Lamar Blount
- Blount pursued by Bill Daley, 1947

No. 50, 72, 59
- Positions: End, back

Personal information
- Born: April 11, 1920 Decatur, Mississippi, U.S.
- Died: August 6, 2007 (aged 87) Decatur, Mississippi, U.S.
- Listed height: 6 ft 1 in (1.85 m)
- Listed weight: 190 lb (86 kg)

Career information
- High school: Philadelphia (Philadelphia, Mississippi)
- College: Duke; Mississippi State (1941-1942);
- NFL draft: 1944: 2nd round, 16th overall pick

Career history
- Miami Seahawks (1946); Buffalo Bills (1947); Baltimore Colts (1947);

Career AAFC statistics
- Receptions: 21
- Receiving yards: 366
- Touchdowns: 1
- Stats at Pro Football Reference

= Lamar Blount =

American football player (1920–2007)

Lloyd Lamar Blount (April 11, 1920 - August 6, 2007) was an American professional football end.

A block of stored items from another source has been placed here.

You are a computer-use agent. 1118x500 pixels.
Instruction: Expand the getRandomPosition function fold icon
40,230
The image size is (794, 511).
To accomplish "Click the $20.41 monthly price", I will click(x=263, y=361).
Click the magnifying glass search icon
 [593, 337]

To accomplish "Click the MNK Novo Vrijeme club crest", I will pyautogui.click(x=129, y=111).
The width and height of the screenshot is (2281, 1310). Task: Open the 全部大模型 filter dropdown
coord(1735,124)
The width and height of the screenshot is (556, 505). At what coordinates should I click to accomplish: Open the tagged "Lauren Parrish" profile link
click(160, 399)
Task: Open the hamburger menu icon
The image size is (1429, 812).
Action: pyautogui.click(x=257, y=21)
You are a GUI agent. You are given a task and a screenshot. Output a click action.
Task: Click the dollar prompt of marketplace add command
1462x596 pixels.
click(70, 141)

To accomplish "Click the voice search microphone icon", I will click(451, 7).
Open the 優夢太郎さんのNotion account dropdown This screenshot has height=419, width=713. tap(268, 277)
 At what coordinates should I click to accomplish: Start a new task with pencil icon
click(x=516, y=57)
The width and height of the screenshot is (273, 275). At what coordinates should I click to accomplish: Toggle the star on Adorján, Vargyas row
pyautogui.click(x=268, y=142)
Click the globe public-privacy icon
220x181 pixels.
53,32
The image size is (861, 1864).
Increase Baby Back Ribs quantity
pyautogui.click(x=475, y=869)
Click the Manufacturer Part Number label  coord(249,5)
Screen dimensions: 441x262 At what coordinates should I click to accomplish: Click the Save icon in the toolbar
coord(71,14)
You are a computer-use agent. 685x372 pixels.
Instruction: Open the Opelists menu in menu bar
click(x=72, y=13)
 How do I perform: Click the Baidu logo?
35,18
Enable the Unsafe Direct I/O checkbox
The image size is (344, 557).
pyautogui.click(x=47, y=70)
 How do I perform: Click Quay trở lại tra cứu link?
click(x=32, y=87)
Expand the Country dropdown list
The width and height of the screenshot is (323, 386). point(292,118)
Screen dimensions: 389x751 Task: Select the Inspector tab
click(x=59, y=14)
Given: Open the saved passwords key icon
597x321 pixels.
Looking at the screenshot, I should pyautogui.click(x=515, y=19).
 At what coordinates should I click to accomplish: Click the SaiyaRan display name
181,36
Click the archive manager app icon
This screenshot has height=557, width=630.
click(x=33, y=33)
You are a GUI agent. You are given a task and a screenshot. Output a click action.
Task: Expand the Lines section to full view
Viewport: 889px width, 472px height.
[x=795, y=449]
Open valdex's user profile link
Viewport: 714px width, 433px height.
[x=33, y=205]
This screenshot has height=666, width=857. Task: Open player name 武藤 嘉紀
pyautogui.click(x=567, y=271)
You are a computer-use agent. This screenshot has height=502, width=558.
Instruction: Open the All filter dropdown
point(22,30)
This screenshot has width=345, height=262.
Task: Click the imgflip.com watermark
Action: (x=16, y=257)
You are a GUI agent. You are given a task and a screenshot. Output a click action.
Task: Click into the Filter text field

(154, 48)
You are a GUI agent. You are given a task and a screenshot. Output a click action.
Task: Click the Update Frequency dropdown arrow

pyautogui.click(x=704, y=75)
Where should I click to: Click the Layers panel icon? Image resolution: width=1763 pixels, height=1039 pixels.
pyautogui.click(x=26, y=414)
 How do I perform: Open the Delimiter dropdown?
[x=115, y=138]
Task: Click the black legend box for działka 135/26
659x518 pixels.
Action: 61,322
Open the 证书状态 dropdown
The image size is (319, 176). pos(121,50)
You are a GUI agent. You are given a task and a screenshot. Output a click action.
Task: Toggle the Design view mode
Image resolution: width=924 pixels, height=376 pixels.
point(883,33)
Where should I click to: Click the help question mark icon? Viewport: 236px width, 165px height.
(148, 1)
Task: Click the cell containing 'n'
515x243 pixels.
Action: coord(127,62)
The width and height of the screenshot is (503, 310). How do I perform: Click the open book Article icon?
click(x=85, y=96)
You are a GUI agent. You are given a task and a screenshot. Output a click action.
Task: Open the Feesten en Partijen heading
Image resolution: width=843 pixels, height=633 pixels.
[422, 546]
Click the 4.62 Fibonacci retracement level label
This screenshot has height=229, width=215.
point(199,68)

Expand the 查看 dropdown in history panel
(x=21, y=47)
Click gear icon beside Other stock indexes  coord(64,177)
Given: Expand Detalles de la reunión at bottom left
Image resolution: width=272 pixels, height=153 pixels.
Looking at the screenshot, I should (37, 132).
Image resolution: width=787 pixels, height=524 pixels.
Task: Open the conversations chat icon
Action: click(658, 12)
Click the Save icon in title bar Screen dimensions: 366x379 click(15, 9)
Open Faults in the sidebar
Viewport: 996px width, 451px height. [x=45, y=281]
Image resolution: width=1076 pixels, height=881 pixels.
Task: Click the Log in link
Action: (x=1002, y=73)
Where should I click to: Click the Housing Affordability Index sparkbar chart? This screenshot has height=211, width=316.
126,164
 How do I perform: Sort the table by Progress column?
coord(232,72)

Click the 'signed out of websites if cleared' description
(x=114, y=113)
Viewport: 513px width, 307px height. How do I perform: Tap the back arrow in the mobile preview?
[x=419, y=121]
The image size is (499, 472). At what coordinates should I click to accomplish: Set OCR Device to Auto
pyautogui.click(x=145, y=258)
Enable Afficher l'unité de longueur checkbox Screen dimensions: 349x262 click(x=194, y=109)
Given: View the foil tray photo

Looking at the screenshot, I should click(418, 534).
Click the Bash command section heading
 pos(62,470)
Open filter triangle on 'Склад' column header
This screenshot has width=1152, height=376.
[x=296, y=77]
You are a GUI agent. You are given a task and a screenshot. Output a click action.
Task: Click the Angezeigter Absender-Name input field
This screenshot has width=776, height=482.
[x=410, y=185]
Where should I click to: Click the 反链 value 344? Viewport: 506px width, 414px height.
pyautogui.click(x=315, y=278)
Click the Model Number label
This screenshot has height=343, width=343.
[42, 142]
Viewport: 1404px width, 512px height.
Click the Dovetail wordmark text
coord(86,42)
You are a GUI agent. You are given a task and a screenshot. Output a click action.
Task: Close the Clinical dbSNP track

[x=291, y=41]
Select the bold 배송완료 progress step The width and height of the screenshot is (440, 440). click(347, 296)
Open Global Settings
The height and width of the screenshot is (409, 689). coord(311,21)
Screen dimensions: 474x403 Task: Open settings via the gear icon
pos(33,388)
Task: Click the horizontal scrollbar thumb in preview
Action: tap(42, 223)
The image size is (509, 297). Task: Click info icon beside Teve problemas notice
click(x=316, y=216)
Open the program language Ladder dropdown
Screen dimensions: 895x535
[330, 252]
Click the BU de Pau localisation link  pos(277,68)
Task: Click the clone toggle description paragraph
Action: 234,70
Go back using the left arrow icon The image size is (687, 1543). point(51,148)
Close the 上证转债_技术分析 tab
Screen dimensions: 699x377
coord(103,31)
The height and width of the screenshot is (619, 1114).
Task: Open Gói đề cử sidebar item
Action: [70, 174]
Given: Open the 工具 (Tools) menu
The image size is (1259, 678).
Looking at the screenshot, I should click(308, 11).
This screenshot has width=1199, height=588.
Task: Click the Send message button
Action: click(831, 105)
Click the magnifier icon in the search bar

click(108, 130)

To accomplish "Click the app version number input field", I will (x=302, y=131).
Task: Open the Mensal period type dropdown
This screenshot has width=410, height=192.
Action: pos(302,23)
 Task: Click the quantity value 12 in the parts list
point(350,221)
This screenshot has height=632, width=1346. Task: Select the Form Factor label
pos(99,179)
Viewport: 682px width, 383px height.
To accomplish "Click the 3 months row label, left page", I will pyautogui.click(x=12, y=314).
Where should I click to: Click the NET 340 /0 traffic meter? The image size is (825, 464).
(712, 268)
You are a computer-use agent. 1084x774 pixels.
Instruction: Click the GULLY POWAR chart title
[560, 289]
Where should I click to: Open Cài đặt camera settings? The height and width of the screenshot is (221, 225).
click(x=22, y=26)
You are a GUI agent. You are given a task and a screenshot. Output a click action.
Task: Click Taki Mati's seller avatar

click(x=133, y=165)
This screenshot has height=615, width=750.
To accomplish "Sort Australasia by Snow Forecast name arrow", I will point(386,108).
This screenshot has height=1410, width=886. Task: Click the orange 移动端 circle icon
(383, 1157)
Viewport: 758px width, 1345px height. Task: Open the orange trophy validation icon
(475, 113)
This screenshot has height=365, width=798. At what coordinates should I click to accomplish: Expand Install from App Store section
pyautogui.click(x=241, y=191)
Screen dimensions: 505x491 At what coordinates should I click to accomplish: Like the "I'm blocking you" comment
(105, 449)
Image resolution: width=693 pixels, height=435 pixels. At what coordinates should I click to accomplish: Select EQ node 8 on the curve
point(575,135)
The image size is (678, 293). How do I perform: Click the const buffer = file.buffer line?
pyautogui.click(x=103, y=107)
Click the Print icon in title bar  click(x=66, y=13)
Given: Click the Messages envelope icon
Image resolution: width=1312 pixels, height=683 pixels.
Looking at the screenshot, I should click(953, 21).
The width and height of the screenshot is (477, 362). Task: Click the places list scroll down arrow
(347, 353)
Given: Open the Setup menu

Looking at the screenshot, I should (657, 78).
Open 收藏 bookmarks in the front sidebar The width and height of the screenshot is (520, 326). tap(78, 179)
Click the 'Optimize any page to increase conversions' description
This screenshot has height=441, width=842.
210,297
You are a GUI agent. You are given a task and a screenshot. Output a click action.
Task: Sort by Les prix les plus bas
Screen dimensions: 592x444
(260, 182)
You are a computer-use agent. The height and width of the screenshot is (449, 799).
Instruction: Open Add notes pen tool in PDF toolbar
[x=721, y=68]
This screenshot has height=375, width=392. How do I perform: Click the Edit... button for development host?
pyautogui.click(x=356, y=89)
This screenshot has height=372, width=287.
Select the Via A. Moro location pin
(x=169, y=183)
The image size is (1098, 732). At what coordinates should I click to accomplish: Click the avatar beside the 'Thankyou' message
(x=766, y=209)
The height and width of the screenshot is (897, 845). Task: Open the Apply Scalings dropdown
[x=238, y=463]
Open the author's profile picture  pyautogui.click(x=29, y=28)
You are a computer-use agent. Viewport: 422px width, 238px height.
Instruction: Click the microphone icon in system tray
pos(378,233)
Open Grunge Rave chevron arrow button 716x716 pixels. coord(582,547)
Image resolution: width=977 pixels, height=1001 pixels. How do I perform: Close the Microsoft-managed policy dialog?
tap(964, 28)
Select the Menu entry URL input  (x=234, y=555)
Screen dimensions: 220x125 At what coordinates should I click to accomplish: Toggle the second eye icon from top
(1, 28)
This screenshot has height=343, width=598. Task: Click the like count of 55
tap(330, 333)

Blount was born in Decatur, Mississippi, in 1920 and attended Philadelphia High School. He played college football at Duke and Mississippi State.

He was selected by the New York Giants in the second round (16th overall pick) of the 1944 NFL draft, but by then he was already on active duty with the Marines. In November, 1943, he was sent to Camp Lejeune, NC, for basic training and then to Quantico, VA for Officer Candidate School. He earned his commission as a 2nd Lt., in the US Marine Corp in July, 1944. On April 11, 1945, he was shipped out to Okinawa where he remained in combat until the island was secured. He was prepping to be a part of the ground troop invasion of the mainland of Japan until Japan surrendered. He was then transferred to Beijing, China where he served until March, 1946 as part of the repatriation of China and was honorably discharged in April 1946.

When he returned to the states, he resumed his football career, but not with the Giants or the NFL. He played in the All-America Football Conference (AAFC) for the Miami Seahawks in 1946 and for the Buffalo Bills and Baltimore Colts in 1947. He appeared in a total of 22 professional games, nine of them as a starter, and caught 21 passes for 366 yards.

He died in 2007 in Decatur, Mississippi.